To make use of the ontological definitions provided by the ontologies employed, the data acquired by the sensors must be semanticized through some process. This is where J2OIM (JSON to Ontology Instance Mapper) comes into play, by establishing a set of mappings between JSON structures and ontology entities. One of the main objectives of its implementation was the representation of time-sensitive data related to extruder machines supplied by sensors in temporal N-ary relations whenever applicable.
The resulting ontology individuals can then be stored in a triple store and be used by subsequent processes and experiences. In order to generate good predictive models for PdM, it is necessary to engage in data analysis, which often includes feature engineering. Different experiments may require a number of different features to be engineered, and it is important to keep track of how and when those were created. However, since said features will highly depend on the context they were created for – and the experience they are part of – it is quite difficult to maintain an ontology that would describe all of them beforehand. The data analyst will generate new features and add them to the dataset they are working with before reflecting those changes in the ontology. In order to make it easier to assess when these changes have occurred, the TICO (TIme Constrained instance-guided Ontology evolution) tool will analyze the ontology’s individuals and see in which ways they are different from the definitions of the concepts they belong to, and create new classes in the ontology that reflect those changes. The new concepts will be reified through different frames, each of them representing a definition of the concept during a specific interval, allowing for an ontologist to potentially make further changes to the ontology that make use of the new features more easily, and have those changes be used only in the adequate timeframe. Because the ontology changes are described as new time slices of existing concepts with clearly defined beginnings and endings and no overlaps, there is only the need to add axioms to the ontology – for example, removing a property would basically entail adding an ending time to that specific property’s timeframe – meaning changes can simply be added to the triple store as well.
Finally, it is also important to note that while TICO makes changes to the ontology, J2OIM maps JSON instances always to the first known version of the ontology, as the mapping configurations are not automatically updated by TICO and that is not the focus of this work. As such, it is not possible to update the format of new instances to match the changes in the ontology; meaning the ontology itself, through means of a reasoner, must be able to properly infer which is the version of the concepts that should be used to classify the instances.

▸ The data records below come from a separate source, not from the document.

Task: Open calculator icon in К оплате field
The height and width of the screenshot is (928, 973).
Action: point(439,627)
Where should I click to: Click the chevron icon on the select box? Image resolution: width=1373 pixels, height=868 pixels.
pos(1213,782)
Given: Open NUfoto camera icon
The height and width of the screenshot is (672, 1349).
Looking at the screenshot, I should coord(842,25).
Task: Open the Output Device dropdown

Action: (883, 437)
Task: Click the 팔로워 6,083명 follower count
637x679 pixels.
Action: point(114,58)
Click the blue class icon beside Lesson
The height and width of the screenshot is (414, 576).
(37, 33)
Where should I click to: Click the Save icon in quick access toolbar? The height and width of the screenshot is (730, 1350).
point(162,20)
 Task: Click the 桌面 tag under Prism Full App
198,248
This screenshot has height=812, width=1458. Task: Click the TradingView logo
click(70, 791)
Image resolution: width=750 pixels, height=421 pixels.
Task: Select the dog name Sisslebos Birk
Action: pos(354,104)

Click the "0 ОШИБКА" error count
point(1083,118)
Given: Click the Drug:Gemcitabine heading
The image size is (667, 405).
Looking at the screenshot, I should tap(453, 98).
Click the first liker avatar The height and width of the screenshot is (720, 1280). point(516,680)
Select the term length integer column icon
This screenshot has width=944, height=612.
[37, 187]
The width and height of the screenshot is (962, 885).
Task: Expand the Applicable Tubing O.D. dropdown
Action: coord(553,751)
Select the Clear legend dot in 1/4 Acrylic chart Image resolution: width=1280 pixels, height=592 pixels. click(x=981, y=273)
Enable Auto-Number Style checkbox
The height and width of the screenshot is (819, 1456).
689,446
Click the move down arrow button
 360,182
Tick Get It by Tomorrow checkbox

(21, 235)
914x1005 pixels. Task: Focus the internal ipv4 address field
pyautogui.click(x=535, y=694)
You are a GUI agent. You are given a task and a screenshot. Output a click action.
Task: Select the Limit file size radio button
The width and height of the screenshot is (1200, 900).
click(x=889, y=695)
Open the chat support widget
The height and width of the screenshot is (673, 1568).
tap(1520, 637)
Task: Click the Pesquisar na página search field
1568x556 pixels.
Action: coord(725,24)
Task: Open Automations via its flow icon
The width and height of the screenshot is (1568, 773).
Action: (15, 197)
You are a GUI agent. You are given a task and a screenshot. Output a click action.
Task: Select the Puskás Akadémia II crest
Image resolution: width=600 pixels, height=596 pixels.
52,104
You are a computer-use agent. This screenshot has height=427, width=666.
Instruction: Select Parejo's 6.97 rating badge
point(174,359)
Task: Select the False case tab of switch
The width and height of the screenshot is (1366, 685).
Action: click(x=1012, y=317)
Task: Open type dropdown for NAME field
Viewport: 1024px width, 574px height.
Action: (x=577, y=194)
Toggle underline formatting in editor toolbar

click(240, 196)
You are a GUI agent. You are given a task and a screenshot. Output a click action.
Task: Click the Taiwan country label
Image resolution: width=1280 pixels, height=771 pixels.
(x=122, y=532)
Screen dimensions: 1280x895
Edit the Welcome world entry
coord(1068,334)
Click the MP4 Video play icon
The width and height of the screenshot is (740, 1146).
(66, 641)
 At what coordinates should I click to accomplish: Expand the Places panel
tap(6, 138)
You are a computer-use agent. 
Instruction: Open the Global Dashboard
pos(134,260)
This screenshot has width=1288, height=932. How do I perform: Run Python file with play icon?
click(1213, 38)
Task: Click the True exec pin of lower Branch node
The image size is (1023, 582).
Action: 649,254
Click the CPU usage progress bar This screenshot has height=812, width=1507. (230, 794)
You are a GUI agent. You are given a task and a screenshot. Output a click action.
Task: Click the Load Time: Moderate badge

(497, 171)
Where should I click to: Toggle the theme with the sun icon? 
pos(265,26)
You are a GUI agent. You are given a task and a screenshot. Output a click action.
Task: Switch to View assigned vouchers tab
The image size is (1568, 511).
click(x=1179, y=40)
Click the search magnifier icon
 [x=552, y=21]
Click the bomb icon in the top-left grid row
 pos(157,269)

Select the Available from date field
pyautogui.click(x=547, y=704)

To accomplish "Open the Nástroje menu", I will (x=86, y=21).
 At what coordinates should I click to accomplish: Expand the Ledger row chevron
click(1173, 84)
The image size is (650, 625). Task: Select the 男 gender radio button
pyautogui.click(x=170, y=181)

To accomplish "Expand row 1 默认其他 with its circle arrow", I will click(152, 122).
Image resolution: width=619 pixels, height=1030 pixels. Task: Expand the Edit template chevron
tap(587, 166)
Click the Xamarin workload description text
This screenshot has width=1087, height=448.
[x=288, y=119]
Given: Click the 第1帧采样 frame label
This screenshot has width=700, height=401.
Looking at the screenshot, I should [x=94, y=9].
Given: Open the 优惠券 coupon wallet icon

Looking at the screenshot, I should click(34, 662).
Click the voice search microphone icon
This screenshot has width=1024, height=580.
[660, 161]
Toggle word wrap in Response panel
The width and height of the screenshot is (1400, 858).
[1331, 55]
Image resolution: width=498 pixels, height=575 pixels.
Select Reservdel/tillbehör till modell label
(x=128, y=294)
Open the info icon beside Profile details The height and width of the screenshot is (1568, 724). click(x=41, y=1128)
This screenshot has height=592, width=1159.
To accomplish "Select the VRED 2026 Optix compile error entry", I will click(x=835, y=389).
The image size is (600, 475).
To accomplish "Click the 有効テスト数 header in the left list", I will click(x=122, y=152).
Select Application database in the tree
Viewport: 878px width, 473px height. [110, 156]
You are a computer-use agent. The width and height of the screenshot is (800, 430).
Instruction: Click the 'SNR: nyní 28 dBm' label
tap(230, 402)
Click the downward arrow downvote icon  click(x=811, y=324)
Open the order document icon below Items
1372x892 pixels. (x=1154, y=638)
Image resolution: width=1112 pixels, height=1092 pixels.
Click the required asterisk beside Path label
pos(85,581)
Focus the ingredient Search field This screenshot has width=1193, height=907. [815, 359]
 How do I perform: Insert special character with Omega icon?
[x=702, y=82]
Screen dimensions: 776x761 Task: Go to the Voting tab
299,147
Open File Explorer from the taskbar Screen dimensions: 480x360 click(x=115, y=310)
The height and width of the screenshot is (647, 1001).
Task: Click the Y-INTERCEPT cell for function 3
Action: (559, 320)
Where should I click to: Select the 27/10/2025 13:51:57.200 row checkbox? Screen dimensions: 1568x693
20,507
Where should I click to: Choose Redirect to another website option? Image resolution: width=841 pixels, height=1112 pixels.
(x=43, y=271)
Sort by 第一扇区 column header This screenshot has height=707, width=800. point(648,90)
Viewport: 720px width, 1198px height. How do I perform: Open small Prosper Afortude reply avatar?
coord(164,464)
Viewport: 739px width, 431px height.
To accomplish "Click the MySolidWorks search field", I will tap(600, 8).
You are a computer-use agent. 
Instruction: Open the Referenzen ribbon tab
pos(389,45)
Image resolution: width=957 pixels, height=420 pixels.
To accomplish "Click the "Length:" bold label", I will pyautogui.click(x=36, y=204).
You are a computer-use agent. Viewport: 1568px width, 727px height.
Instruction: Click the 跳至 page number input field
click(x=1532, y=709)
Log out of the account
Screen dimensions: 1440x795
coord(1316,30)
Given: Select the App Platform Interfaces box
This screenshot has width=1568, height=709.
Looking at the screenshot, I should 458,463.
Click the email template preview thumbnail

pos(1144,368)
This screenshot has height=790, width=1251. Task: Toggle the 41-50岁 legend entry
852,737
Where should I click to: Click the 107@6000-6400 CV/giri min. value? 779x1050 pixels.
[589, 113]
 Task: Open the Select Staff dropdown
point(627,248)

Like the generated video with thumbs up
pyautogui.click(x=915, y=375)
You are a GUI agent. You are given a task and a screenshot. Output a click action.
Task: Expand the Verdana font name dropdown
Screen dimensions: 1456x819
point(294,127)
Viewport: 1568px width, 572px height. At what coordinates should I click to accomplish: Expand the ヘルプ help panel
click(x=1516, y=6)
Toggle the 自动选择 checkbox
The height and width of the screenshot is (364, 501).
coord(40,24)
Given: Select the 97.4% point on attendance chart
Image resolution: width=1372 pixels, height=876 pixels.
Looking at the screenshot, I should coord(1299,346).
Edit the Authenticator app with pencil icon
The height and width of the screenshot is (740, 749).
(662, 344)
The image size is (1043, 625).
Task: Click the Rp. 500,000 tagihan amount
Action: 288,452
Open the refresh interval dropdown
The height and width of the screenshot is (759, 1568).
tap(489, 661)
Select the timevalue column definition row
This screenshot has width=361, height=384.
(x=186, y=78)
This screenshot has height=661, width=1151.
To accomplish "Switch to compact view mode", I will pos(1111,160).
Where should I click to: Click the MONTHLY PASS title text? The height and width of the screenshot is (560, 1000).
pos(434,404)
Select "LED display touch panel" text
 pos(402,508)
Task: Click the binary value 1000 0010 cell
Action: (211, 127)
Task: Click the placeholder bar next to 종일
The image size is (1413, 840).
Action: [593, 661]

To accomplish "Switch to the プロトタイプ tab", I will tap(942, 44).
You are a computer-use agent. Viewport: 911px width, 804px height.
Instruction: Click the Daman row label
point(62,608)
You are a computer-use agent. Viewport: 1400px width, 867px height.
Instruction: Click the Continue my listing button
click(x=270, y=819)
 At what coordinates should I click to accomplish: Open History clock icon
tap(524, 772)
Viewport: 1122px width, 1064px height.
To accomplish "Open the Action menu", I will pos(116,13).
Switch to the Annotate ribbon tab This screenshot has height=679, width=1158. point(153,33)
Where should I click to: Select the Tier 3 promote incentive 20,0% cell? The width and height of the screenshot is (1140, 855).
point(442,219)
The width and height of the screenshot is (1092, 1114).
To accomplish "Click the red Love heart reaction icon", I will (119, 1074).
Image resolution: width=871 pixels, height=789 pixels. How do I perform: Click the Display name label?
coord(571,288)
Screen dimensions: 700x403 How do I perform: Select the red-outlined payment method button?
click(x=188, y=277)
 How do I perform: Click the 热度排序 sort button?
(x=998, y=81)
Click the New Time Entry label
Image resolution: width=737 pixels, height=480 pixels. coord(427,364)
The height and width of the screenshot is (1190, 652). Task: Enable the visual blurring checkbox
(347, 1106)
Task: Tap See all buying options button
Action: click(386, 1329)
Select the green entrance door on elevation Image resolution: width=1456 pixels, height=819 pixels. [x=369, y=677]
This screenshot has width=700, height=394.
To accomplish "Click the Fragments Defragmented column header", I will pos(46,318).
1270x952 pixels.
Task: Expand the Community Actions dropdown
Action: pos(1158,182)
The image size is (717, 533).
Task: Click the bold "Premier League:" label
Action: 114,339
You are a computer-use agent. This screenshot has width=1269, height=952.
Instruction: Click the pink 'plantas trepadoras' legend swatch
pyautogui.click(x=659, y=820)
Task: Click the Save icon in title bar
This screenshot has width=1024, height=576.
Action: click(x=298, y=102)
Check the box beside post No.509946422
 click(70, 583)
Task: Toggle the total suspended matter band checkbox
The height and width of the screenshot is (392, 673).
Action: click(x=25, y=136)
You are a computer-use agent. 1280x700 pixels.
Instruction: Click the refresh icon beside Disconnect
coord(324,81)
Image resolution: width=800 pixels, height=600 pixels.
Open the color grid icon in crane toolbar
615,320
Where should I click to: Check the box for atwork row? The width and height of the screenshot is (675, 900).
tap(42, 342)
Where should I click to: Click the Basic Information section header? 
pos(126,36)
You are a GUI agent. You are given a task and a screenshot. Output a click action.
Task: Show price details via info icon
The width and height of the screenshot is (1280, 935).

To achieve a semantic representation of data that can be used for reasoning processes to support PdM, we propose J2OIM: an architecture that supports the transformation of the JSON data acquired from the different sources into instances represented through ontologies. In this context, the ontology described in [15] is used for the representation of Machine and ERP data for predictive maintenance – in particular, that of plastic extrusion machines –, with time-sensitive data representation following a 4D-fluents pattern [18].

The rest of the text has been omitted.